# What is being asked:
Everything from the line that holds "Instruction: Click the" through the end of the listing below must be retyped word for word, without any pictures.

────

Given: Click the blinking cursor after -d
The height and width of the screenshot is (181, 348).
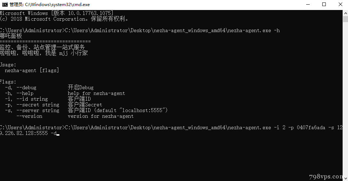Looking at the screenshot, I should 58,134.
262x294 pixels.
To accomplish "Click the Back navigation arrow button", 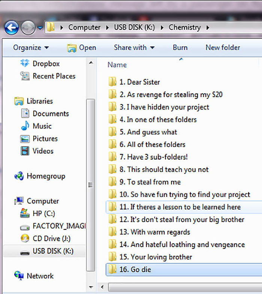I will coord(12,27).
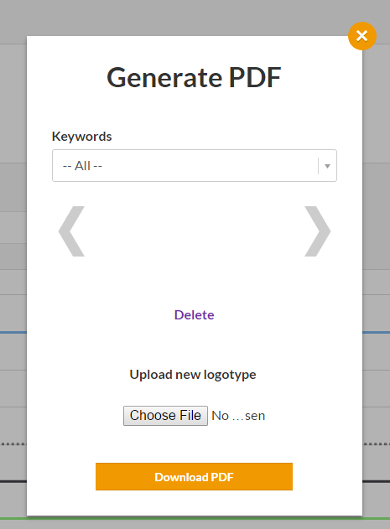Viewport: 390px width, 529px height.
Task: Click the empty logotype preview between arrows
Action: tap(195, 231)
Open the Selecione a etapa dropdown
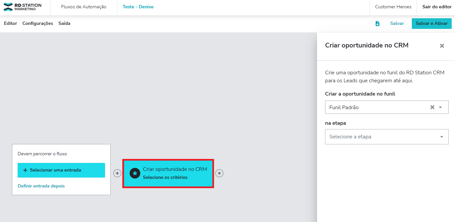 point(382,137)
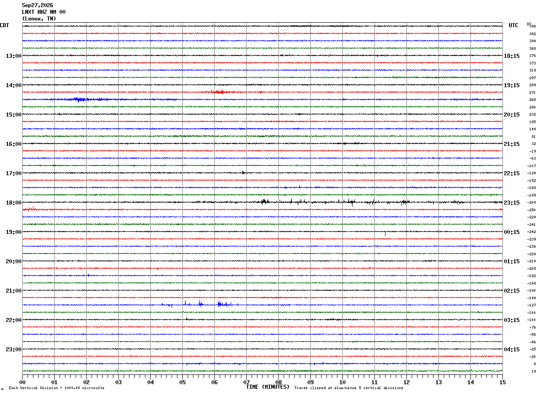
Task: Click the black spike on 19:00 trace
Action: pos(385,233)
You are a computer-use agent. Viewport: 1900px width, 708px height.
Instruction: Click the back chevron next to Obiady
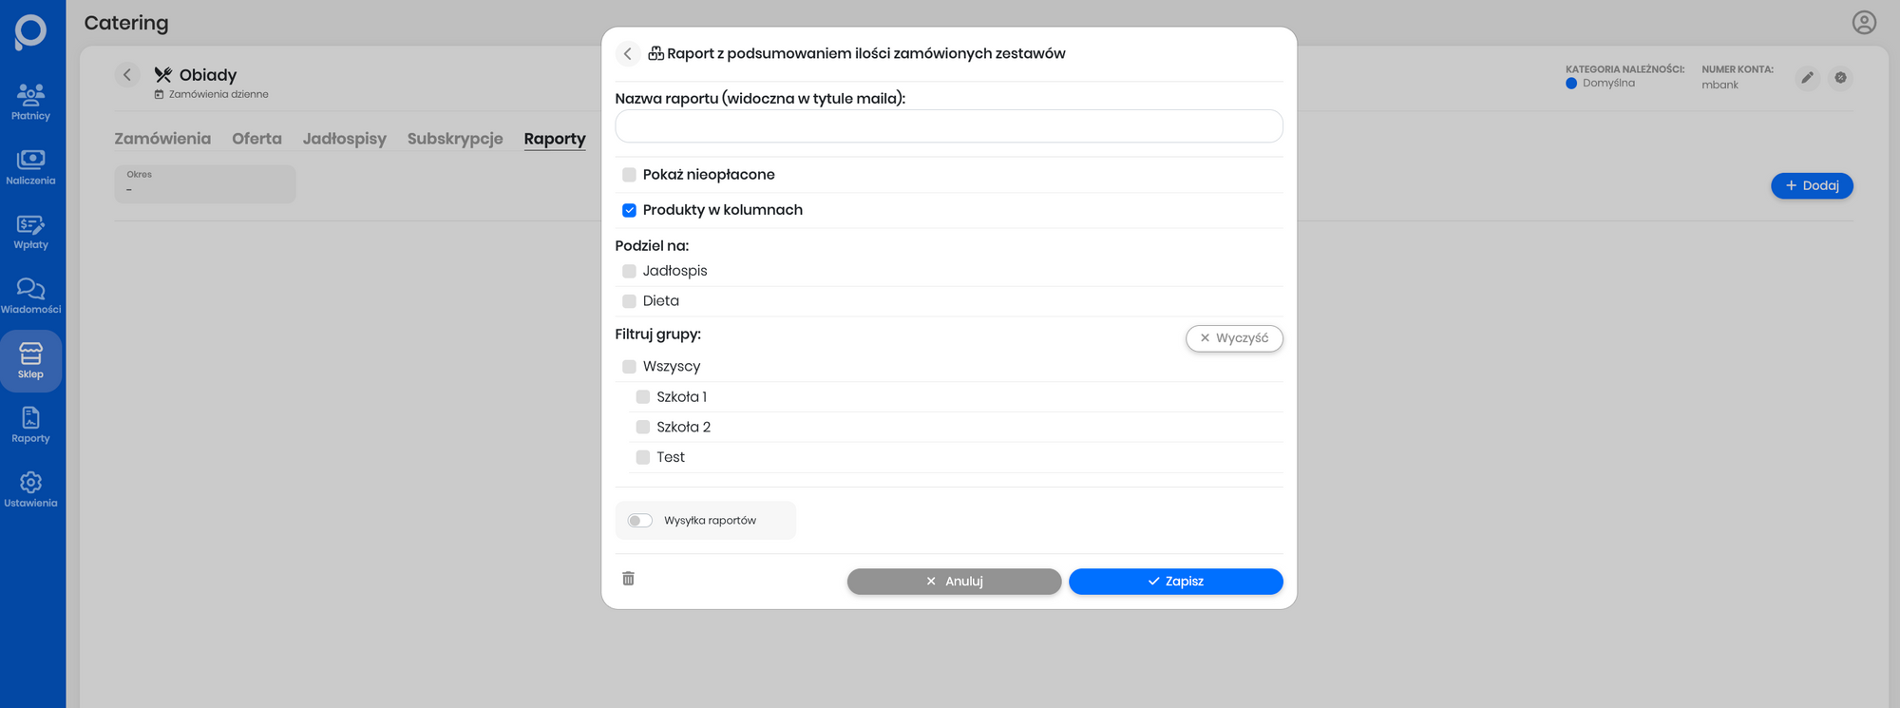[x=127, y=75]
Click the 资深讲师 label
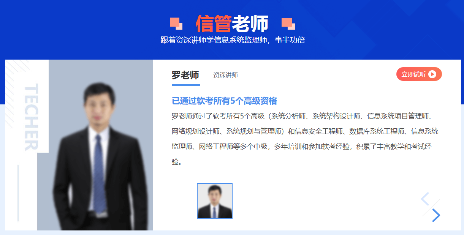The height and width of the screenshot is (235, 464). 226,75
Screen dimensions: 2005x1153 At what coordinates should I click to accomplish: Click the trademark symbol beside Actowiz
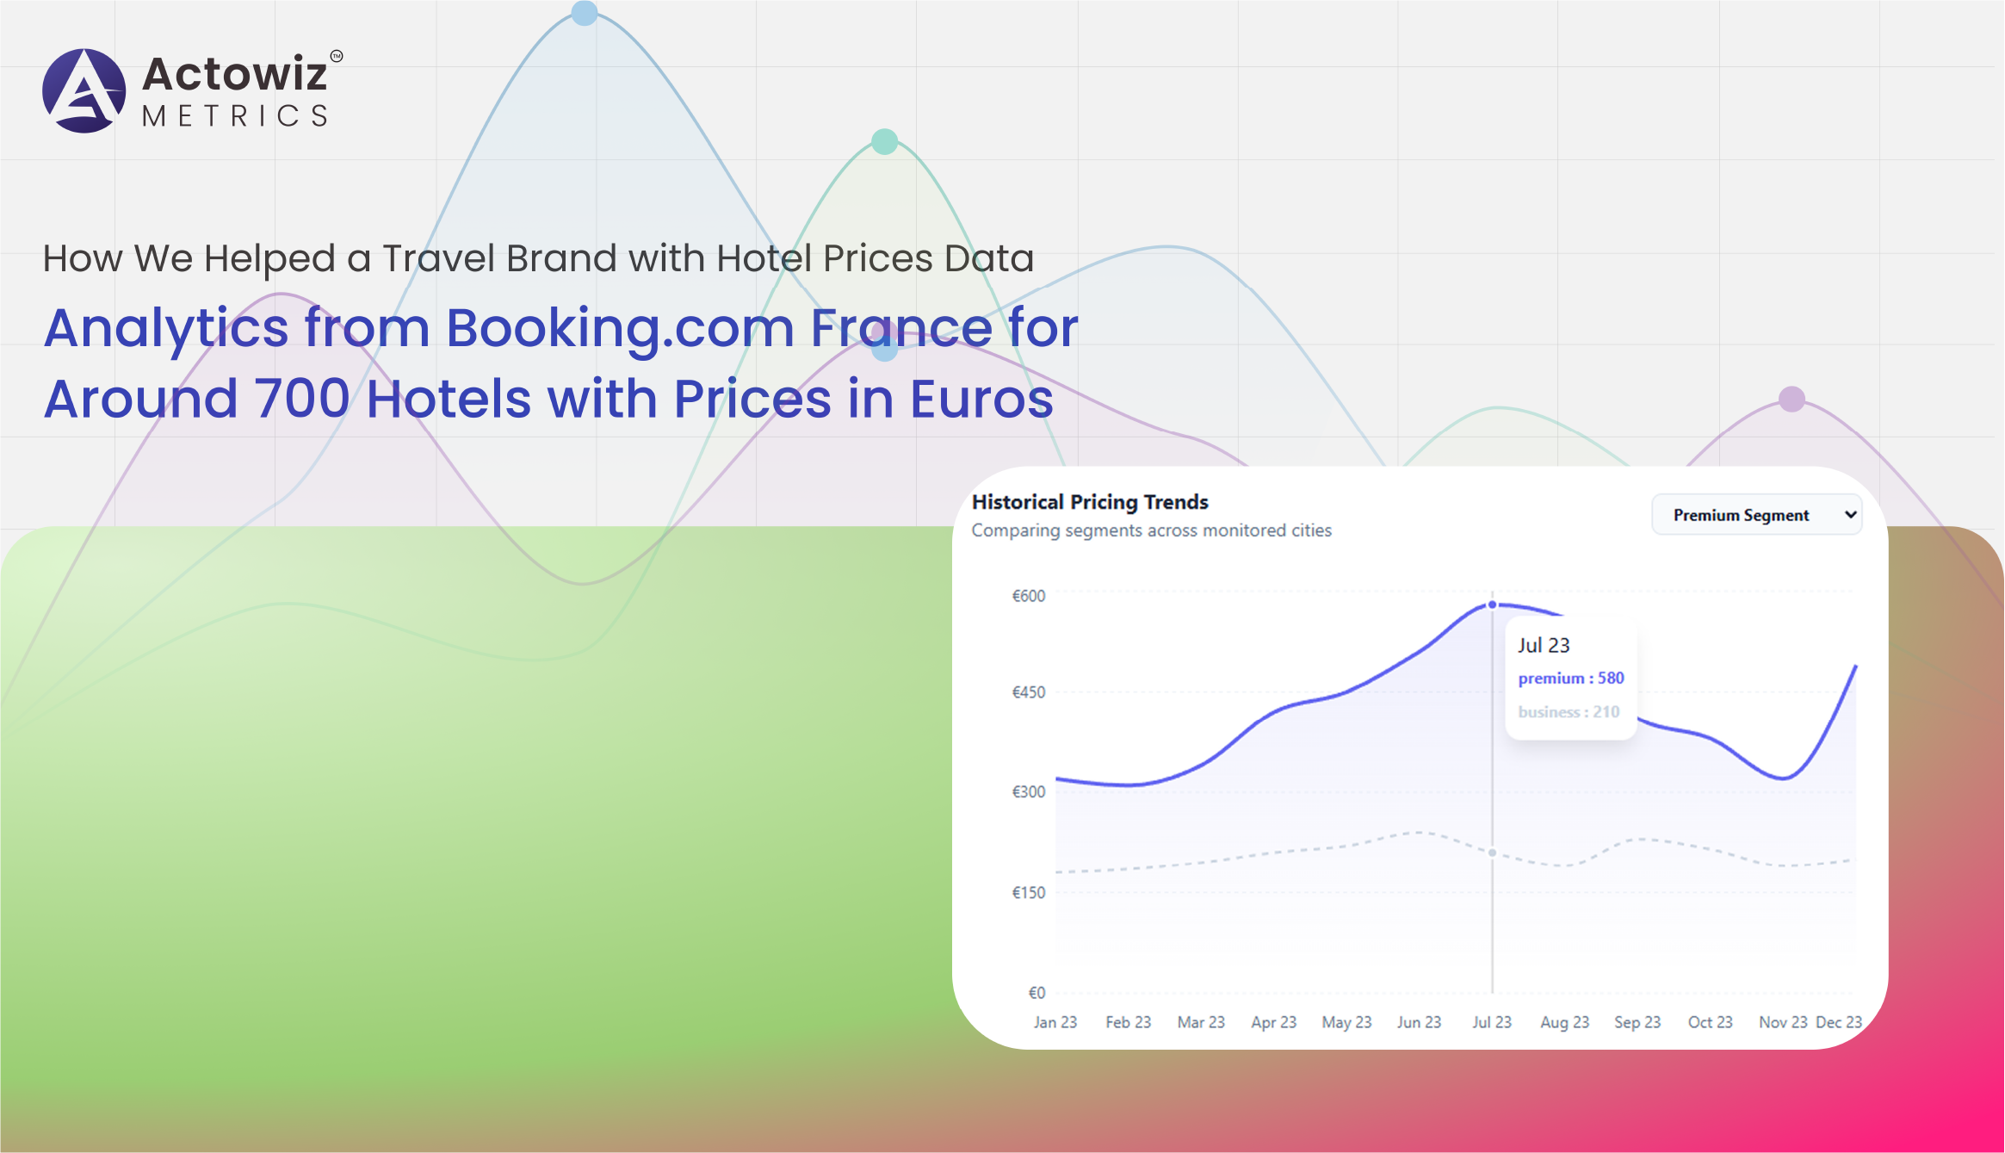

────

# Response box:
Instruction: Click the back chevron next to Obiady
[x=127, y=75]
Click the 资深讲师 label
The height and width of the screenshot is (235, 464). 226,75
Screen dimensions: 2005x1153 At what coordinates should I click to accomplish: Click the trademark symbol beside Actowiz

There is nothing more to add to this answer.